The combination of Type 1 diabetes and an eating disorder is “very dangerous,” said Ann Goebel-Fabbri, a psychologist in Brookline, Mass., who specializes in treating people with diabetes who have eating disorders. “Anorexia is the most lethal psychiatric diagnosis that exists, and the risk of mortality is so much more heightened when Type 1 diabetes is added.”

Research suggests insulin manipulation is not uncommon. A recent study in Germany found that among patients ages 11 to 21 who were being treated with insulin for Type 1 diabetes, one in three girls and one in six boys had reported either disordered eating, insulin restriction or both.

Another study from the Joslin Diabetes Center in Boston that followed 234 adult women with Type 1 diabetes for 11 years found that 30 percent reported engaging in insulin restriction behaviors. Those who restricted insulin died at an average age of 45, compared with 58 for those who didn’t restrict insulin.

Treatment for diabulimia is especially challenging because approaches to managing eating disorders and diabetes are at odds with one another, said Trish Lieberman, the director of nutrition at Renfrew. “The treatment for diabetes includes very intense focus on reading labels, counting calories and carbohydrates, and limiting sodium and fat,” she said. “All these things that are very effective for treating diabetes are actually contraindicated for eating disorders, where we try to take a more intuitive approach, saying there aren’t good or bad foods.”
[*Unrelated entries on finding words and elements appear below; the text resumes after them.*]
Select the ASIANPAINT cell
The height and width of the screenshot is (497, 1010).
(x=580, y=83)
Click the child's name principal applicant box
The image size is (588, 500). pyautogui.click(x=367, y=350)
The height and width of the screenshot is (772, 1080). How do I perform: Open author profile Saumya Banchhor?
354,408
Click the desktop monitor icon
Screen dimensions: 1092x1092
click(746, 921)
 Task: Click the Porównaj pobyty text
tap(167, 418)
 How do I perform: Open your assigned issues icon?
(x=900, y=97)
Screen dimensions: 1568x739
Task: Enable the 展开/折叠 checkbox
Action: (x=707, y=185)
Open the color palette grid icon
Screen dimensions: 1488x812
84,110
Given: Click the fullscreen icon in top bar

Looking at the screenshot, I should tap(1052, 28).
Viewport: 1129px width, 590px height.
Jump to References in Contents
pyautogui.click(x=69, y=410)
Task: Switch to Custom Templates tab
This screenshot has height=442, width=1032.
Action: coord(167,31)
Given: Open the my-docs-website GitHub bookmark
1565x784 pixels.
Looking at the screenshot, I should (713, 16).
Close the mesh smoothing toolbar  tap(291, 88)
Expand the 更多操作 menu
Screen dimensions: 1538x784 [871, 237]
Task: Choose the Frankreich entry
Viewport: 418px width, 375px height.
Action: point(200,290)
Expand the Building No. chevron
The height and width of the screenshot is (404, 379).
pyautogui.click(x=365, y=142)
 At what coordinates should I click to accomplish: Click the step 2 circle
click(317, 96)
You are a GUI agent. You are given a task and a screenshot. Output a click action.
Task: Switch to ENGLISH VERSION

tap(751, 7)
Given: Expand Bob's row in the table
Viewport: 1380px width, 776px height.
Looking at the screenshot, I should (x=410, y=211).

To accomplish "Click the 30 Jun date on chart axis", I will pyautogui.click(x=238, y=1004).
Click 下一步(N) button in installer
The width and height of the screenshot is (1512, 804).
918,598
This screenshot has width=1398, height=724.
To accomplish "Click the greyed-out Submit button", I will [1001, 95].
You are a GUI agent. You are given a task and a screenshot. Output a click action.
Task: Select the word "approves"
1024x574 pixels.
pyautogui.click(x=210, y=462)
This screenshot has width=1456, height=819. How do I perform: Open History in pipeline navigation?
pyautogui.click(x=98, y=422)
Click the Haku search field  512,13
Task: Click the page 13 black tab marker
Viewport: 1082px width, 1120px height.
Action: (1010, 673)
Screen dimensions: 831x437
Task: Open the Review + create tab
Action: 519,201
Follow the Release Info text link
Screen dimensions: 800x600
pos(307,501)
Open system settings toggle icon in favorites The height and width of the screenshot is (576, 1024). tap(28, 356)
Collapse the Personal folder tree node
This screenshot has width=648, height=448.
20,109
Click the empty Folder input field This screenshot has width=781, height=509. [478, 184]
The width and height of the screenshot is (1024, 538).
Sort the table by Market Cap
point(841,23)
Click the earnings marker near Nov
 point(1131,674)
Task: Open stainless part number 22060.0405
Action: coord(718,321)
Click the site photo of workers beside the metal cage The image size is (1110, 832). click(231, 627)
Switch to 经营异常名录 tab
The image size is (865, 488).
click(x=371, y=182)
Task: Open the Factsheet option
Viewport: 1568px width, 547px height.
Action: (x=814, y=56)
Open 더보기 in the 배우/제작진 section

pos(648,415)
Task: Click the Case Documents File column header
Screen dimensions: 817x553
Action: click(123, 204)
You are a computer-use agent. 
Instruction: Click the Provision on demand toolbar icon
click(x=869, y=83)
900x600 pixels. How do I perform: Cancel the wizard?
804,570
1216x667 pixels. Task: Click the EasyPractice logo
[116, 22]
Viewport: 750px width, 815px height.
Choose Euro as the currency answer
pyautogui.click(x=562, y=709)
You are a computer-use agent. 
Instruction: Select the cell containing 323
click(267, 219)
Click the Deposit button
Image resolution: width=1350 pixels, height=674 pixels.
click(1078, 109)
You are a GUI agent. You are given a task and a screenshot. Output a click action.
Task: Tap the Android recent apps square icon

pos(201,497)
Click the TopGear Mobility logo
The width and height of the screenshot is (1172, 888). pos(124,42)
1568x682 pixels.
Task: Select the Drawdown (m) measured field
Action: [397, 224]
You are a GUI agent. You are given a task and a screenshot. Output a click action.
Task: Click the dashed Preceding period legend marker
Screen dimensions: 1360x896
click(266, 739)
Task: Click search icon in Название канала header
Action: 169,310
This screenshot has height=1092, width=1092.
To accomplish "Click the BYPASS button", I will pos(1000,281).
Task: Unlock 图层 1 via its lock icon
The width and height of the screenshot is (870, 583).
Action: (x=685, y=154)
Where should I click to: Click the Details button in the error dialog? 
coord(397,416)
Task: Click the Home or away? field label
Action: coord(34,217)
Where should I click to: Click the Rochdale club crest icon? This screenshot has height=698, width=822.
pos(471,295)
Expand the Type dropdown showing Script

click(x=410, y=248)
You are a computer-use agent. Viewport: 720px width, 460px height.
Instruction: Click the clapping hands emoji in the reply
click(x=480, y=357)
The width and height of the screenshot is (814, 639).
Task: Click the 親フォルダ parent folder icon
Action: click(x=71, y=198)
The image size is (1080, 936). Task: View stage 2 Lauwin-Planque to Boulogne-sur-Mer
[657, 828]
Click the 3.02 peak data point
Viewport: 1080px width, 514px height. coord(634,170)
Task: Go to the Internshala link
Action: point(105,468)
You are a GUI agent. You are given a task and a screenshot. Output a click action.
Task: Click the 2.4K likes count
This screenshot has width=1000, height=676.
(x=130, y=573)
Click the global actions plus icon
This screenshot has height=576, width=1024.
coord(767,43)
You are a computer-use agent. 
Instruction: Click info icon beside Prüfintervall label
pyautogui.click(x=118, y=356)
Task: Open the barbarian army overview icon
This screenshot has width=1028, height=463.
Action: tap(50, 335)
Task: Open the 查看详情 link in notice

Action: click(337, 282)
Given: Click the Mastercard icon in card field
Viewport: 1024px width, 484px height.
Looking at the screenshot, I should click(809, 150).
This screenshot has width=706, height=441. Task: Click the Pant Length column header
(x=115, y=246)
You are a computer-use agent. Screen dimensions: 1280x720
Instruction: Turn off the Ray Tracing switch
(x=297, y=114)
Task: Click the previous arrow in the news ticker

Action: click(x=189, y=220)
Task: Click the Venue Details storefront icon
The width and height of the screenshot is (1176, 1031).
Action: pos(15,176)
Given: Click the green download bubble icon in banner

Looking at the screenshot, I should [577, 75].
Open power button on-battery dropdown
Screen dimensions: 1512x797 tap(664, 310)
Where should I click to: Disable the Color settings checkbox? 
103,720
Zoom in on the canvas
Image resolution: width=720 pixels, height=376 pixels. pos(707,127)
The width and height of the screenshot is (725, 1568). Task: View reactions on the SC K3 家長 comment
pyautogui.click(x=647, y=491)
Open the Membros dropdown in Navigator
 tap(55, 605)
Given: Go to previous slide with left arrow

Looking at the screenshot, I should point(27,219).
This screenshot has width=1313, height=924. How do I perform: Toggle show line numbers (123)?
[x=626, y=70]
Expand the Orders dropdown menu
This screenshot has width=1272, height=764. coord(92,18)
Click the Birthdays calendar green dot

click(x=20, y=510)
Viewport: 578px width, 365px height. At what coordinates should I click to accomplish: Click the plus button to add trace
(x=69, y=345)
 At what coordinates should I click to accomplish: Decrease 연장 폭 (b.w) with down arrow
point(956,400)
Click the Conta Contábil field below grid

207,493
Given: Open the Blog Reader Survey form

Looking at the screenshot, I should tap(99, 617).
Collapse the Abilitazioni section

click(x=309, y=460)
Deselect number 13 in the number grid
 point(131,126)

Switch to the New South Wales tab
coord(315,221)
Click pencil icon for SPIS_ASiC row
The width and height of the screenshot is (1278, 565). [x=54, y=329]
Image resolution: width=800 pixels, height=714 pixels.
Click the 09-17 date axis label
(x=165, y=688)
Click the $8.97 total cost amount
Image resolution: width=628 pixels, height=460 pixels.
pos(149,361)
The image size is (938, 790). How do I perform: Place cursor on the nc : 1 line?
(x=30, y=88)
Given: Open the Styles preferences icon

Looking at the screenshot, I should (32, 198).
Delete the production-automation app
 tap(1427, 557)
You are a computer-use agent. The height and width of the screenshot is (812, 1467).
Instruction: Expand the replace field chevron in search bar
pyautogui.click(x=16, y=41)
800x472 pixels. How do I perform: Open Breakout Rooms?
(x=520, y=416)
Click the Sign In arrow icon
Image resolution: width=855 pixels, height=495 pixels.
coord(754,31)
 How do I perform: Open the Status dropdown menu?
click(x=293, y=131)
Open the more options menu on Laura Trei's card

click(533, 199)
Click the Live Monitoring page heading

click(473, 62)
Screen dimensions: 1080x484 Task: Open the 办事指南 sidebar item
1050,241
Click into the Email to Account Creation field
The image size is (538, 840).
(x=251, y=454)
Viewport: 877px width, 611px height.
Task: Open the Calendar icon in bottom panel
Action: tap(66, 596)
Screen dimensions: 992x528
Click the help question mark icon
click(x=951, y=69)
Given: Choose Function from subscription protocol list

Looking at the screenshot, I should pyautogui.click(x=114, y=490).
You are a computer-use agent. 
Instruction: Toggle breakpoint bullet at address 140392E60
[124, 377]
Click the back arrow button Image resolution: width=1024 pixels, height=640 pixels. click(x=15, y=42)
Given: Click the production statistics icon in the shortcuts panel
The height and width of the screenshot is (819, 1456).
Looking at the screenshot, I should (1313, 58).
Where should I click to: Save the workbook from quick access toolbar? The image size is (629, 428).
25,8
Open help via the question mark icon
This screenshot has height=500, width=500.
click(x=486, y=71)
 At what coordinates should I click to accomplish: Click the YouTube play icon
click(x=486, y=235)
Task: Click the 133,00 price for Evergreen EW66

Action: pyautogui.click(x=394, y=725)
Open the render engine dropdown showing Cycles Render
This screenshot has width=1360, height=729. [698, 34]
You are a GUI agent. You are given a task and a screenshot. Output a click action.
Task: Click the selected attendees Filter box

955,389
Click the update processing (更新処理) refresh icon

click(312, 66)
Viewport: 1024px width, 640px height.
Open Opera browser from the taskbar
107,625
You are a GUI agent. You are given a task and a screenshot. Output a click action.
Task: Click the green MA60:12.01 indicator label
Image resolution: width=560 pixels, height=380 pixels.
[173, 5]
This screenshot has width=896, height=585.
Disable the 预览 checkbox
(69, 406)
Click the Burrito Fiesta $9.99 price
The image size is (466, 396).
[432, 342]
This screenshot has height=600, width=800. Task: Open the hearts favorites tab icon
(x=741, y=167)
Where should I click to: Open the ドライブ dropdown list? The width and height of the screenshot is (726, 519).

Indeed, Dr. Goebel-Fabbri said, the meticulous focus on food in diabetes “can mimic an eating disorders mind-set.”

An added danger occurs when diabetic patients disengage from their medical care, she said. That’s what happened to the Boston college student, who put off going to the doctor for months at a time, hoping the delays would give her time to change her behavior and improve her blood glucose test results. She was alarmingly underweight, and her friends and family were concerned.

Last spring, with severe pain racking her body and fearful she had damaged her kidneys (she had not), she finally enrolled in an intensive five-week day treatment program at Renfrew, followed by a slightly less intensive six-week program.

“At that point, it wasn’t so much for me,” she said. “I almost felt like if I were to die, I would deserve it. I was thinking more of my mom. I couldn’t do that to my mother.”

Though she still suffers from obsessive thoughts about food, she said, “I’m in a much better place. My weight is at a healthy range. I’m more comfortable about reaching out when I need help.”

Experts say both physicians and family members should be on the lookout for eating disorders in Type 1 diabetes patients who have repeated episodes of ketoacidosis, or consistently poor blood sugar control that doesn’t improve. While eating disorders usually develop during the preteen and teenage years, they may emerge later, during college or early adulthood, in those with Type 1 diabetes, experts say.

Once patients get help and start recovering, they can regain their health and stave off long-term complications, Dr. Goebel-Fabbri said. “What’s so positive, and what people need to hear, is that healing can occur, once blood sugar gets to a healthier range.”